(Entries from a collection)
***
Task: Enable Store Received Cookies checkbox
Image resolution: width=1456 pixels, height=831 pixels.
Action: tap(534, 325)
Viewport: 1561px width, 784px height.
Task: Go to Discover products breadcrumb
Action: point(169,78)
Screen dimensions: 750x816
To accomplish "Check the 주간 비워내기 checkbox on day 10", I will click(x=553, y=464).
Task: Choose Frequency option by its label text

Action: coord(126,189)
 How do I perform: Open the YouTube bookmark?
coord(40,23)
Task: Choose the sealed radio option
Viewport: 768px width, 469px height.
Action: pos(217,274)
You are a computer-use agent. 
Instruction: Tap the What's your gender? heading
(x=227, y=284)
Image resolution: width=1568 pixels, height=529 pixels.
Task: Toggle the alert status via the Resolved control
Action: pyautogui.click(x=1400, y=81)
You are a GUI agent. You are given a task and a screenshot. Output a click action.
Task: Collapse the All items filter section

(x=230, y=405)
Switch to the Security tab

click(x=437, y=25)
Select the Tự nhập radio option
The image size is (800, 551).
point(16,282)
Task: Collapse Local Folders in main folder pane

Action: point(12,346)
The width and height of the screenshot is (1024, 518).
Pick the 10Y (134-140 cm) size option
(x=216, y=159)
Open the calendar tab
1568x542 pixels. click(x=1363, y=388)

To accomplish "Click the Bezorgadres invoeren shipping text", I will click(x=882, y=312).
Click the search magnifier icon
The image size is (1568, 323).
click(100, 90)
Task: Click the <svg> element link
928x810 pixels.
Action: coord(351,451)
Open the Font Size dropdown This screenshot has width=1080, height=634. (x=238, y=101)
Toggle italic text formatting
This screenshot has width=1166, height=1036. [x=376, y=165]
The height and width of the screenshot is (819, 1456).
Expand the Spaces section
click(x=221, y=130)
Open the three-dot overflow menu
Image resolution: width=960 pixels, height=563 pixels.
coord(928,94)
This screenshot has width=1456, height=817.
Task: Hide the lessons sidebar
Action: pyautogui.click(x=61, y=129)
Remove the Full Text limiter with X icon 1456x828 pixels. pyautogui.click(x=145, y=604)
***
[What the task asks] Please put every line of the material above into a Markdown table with the columns "Row" and "Line", numbering the rows and leaving out blank lines.

[Solution to this task]
| Row | Line |
|---|---|
| 1 | Task: Enable Store Received Cookies checkbox |
| 2 | Image resolution: width=1456 pixels, height=831 pixels. |
| 3 | Action: tap(534, 325) |
| 4 | Viewport: 1561px width, 784px height. |
| 5 | Task: Go to Discover products breadcrumb |
| 6 | Action: point(169,78) |
| 7 | Screen dimensions: 750x816 |
| 8 | To accomplish "Check the 주간 비워내기 checkbox on day 10", I will click(x=553, y=464). |
| 9 | Task: Choose Frequency option by its label text |
| 10 | Action: coord(126,189) |
| 11 |  How do I perform: Open the YouTube bookmark? |
| 12 | coord(40,23) |
| 13 | Task: Choose the sealed radio option |
| 14 | Viewport: 768px width, 469px height. |
| 15 | Action: pos(217,274) |
| 16 | You are a computer-use agent.  |
| 17 | Instruction: Tap the What's your gender? heading |
| 18 | (x=227, y=284) |
| 19 | Image resolution: width=1568 pixels, height=529 pixels. |
| 20 | Task: Toggle the alert status via the Resolved control |
| 21 | Action: pyautogui.click(x=1400, y=81) |
| 22 | You are a GUI agent. You are given a task and a screenshot. Output a click action. |
| 23 | Task: Collapse the All items filter section |
| 24 | (x=230, y=405) |
| 25 | Switch to the Security tab |
| 26 | click(x=437, y=25) |
| 27 | Select the Tự nhập radio option |
| 28 | The image size is (800, 551). |
| 29 | point(16,282) |
| 30 | Task: Collapse Local Folders in main folder pane |
| 31 | Action: point(12,346) |
| 32 | The width and height of the screenshot is (1024, 518). |
| 33 | Pick the 10Y (134-140 cm) size option |
| 34 | (x=216, y=159) |
| 35 | Open the calendar tab |
| 36 | 1568x542 pixels. click(x=1363, y=388) |
| 37 | To accomplish "Click the Bezorgadres invoeren shipping text", I will click(x=882, y=312). |
| 38 | Click the search magnifier icon |
| 39 | The image size is (1568, 323). |
| 40 | click(100, 90) |
| 41 | Task: Click the <svg> element link |
| 42 | 928x810 pixels. |
| 43 | Action: coord(351,451) |
| 44 | Open the Font Size dropdown This screenshot has width=1080, height=634. (x=238, y=101) |
| 45 | Toggle italic text formatting |
| 46 | This screenshot has width=1166, height=1036. [x=376, y=165] |
| 47 | The height and width of the screenshot is (819, 1456). |
| 48 | Expand the Spaces section |
| 49 | click(x=221, y=130) |
| 50 | Open the three-dot overflow menu |
| 51 | Image resolution: width=960 pixels, height=563 pixels. |
| 52 | coord(928,94) |
| 53 | This screenshot has width=1456, height=817. |
| 54 | Task: Hide the lessons sidebar |
| 55 | Action: pyautogui.click(x=61, y=129) |
| 56 | Remove the Full Text limiter with X icon 1456x828 pixels. pyautogui.click(x=145, y=604) |